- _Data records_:

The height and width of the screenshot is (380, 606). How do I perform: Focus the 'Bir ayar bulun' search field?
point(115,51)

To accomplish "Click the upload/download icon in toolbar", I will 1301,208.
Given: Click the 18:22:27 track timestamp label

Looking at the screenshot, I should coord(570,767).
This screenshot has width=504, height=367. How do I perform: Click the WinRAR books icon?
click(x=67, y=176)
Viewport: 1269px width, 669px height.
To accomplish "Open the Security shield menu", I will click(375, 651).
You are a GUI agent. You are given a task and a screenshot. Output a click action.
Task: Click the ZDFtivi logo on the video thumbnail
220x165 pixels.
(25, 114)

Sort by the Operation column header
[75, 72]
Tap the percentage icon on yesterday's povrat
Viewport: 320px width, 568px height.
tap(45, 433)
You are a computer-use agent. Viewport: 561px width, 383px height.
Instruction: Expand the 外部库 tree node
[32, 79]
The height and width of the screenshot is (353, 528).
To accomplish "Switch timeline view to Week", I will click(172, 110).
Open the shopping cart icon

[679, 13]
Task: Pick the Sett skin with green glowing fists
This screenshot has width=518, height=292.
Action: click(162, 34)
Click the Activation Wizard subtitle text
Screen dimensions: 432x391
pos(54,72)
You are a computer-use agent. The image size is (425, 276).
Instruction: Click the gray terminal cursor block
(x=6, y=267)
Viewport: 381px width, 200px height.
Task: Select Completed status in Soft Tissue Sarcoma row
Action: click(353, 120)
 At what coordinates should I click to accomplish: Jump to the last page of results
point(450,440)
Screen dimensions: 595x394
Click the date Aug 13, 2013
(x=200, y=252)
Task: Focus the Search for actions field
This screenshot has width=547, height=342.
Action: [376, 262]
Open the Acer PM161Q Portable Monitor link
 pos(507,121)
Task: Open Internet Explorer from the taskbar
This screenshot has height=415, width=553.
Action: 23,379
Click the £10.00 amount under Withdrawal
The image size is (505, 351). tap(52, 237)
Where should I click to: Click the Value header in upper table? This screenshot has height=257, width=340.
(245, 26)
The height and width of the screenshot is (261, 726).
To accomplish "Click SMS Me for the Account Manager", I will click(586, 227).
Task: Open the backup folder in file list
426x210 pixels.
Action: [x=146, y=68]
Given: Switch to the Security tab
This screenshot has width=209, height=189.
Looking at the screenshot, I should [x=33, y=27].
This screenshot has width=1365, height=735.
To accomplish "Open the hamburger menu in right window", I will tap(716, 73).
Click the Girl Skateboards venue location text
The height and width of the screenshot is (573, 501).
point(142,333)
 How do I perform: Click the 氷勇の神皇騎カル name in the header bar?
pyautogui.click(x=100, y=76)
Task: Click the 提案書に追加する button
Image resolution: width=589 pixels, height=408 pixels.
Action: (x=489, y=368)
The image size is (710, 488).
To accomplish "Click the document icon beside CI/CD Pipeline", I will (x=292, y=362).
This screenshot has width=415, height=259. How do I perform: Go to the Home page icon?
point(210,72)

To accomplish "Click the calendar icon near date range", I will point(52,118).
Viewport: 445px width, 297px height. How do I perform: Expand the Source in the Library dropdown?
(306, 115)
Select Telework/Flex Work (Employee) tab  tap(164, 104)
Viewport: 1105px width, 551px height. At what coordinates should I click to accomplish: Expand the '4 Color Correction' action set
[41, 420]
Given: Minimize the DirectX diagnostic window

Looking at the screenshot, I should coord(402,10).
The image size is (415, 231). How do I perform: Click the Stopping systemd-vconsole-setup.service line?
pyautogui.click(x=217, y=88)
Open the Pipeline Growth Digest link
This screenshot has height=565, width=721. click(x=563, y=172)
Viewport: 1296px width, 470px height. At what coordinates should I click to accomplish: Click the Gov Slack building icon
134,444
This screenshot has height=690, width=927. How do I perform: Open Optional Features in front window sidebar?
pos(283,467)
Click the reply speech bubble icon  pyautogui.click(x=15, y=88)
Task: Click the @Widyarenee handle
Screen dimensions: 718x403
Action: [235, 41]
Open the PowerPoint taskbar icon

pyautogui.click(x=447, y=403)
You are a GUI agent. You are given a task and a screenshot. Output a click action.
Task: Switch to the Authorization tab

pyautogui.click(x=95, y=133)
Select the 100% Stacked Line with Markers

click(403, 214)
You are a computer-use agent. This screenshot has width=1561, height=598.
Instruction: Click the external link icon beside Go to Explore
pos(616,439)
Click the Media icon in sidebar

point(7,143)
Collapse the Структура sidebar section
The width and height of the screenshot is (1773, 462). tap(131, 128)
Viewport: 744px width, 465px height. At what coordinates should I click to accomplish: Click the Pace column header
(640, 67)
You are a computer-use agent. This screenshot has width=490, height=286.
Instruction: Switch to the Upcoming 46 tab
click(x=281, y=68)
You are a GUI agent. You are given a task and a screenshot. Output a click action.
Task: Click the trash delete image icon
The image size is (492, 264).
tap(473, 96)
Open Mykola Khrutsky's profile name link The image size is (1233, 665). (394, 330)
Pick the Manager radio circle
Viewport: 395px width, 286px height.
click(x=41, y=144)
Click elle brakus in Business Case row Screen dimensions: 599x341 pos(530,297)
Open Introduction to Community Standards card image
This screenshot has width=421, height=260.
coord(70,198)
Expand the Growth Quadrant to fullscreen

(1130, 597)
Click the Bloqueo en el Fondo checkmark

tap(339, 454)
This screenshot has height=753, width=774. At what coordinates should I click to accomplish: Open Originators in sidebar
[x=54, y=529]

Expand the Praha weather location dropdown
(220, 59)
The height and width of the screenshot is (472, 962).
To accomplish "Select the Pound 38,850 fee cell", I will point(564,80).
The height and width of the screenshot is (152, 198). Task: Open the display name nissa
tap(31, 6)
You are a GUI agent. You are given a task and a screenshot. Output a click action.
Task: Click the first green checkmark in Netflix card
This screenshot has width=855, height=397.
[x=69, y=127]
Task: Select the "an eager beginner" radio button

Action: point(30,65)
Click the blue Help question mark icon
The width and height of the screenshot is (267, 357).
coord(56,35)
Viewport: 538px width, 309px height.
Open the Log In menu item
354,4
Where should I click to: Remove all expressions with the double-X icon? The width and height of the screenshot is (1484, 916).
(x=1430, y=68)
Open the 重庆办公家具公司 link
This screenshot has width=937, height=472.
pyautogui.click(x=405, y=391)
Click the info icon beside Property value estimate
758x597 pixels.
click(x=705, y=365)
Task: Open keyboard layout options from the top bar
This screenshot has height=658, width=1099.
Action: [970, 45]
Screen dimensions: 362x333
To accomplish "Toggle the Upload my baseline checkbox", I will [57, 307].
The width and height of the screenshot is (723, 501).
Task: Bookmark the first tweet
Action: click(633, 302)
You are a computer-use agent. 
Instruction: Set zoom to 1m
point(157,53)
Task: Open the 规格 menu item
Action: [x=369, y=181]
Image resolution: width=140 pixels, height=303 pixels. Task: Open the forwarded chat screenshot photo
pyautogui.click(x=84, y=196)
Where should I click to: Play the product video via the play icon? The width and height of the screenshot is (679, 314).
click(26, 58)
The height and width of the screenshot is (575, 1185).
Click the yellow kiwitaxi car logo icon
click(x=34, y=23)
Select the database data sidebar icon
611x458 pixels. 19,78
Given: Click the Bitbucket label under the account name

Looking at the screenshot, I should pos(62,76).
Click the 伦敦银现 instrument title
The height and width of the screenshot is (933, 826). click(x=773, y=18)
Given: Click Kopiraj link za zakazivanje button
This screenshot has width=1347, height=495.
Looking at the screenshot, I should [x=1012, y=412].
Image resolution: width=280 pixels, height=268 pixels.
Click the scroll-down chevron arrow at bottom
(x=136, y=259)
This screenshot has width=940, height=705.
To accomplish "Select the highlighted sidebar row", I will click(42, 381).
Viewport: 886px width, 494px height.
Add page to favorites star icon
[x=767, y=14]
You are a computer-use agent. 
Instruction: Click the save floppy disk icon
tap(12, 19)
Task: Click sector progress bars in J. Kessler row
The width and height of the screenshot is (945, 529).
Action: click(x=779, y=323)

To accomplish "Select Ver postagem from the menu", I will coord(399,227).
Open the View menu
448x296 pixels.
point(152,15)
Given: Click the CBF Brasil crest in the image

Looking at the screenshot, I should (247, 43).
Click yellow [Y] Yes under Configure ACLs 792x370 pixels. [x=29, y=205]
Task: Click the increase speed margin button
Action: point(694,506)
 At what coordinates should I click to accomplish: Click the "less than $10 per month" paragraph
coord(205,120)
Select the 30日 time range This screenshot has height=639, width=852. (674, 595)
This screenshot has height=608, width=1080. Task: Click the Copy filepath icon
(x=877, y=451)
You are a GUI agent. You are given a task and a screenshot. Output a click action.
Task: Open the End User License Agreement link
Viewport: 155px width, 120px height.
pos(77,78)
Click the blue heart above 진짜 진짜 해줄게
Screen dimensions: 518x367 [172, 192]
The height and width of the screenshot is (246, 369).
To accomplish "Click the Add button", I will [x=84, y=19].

- _What you need to do_:
Starting at the line that has "The height and width of the screenshot is (261, 726)." and ending at the line that has "Given: Switch to the Security tab", please write out the lines above exactly, leaving out all others.

- _Answer section_:
The height and width of the screenshot is (261, 726).
To accomplish "Click SMS Me for the Account Manager", I will click(586, 227).
Task: Open the backup folder in file list
426x210 pixels.
Action: [x=146, y=68]
Given: Switch to the Security tab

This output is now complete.